━━ Texto de origem

Acabei chegando mais rápido do que esperava. É difícil encontrar trânsito tão cedo assim no domingo, ainda mais em uma cidade do interior. Estacionei a meio fio e desci do carro. Em frente a porta, um cachorro preto, peludo e sem uma raça indentificável observava a movimentação. Parecia extremamente manso. Pensei em compartilhar algum momento com ele, mas estava mais preocupado com a minha saúde àquela altura, porém, por mais doente que eu estivesse, não podia parar de pensar no quão feio era aquele animal. Um dos cães mais feios que já pude ver, com toda certeza. Ainda bem que havia nascido como um cão, pois se fosse humano teria ínfimas possibilidades para constituir uma família.
Entrei cauteloso e tentando aparentar uma doença normal. Sentia tanta falda de ar que precisava falar pausadamente para não acabar com o fôlego. Pedi por um Berotec xarope e aguardei. A atendente estava mais feliz do que o habitual. Ou gostava mesmo de trabalhar e não se importava nem um pouco em fazer o “ótimo” turno na manhã de domingo ou algo realmente bom andava acontecendo em sua vida. Seu sorriso deixou-me um pouco mais feliz. Paguei, agradeci e voltei para o carro.

━━━━

_Enunciado da tarefa_:
Resuma o texto de origem em duas frases.

━━ Dados fornecidos

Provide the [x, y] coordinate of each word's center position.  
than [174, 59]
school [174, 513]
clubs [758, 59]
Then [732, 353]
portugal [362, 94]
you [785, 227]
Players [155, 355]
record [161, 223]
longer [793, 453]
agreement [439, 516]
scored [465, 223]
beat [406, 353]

━━━━

_Resolução_:
Quem narra chega mais rápido do que esperava, numa manhã de domingo sem trânsito em uma cidade do interior, e, mesmo doente, não para de pensar no quão feio é o cachorro preto, peludo e manso que está em frente à porta. Lá dentro, com muita falta de ar, pede um Berotec xarope, fica um pouco mais feliz com o sorriso da atendente, paga, agradece e volta para o carro.